TASK:
Only one stretch of the data is wanted: the line containing "This screenshot has width=1920, height=1080.", the line containing "You are a computer-use agent. The", and every line between them, copied exactly.

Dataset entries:
● ● ● ● ● ● ●

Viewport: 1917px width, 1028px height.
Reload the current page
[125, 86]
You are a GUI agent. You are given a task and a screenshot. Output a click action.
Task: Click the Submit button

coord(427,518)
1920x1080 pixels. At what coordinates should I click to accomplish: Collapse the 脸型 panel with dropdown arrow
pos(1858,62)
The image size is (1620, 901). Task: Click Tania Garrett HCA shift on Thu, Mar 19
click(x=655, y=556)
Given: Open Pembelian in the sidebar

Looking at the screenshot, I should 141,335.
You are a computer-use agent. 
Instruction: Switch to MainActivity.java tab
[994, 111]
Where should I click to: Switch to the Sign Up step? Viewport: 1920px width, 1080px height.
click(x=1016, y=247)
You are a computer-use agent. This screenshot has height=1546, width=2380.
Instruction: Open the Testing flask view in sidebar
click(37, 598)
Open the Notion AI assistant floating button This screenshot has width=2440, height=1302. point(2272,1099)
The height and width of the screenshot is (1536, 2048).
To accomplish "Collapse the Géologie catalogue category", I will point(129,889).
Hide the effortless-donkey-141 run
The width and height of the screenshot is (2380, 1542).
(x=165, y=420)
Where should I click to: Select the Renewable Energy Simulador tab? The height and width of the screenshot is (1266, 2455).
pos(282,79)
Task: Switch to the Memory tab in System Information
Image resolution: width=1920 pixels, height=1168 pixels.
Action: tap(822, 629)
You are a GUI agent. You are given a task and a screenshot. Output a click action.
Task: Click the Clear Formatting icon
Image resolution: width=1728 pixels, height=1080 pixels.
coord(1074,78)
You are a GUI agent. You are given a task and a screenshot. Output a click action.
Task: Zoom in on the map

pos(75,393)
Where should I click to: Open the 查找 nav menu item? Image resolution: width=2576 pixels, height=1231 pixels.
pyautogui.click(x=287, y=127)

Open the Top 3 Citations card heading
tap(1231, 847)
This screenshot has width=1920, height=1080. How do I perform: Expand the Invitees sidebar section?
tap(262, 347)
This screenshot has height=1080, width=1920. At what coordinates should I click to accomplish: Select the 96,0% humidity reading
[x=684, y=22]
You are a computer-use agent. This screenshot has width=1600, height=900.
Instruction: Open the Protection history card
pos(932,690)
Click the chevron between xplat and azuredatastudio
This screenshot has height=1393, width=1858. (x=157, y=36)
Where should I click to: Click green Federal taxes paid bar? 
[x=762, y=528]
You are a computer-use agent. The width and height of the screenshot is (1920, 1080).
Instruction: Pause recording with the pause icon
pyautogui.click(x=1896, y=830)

● ● ● ● ● ● ●

EXERCISE RESPONSE:
This screenshot has width=1920, height=1080. How do I perform: Expand the Invitees sidebar section?
tap(262, 347)
This screenshot has height=1080, width=1920. At what coordinates should I click to accomplish: Select the 96,0% humidity reading
[x=684, y=22]
You are a computer-use agent. This screenshot has width=1600, height=900.
Instruction: Open the Protection history card
pos(932,690)
Click the chevron between xplat and azuredatastudio
This screenshot has height=1393, width=1858. (x=157, y=36)
Where should I click to: Click green Federal taxes paid bar? 
[x=762, y=528]
You are a computer-use agent. The width and height of the screenshot is (1920, 1080).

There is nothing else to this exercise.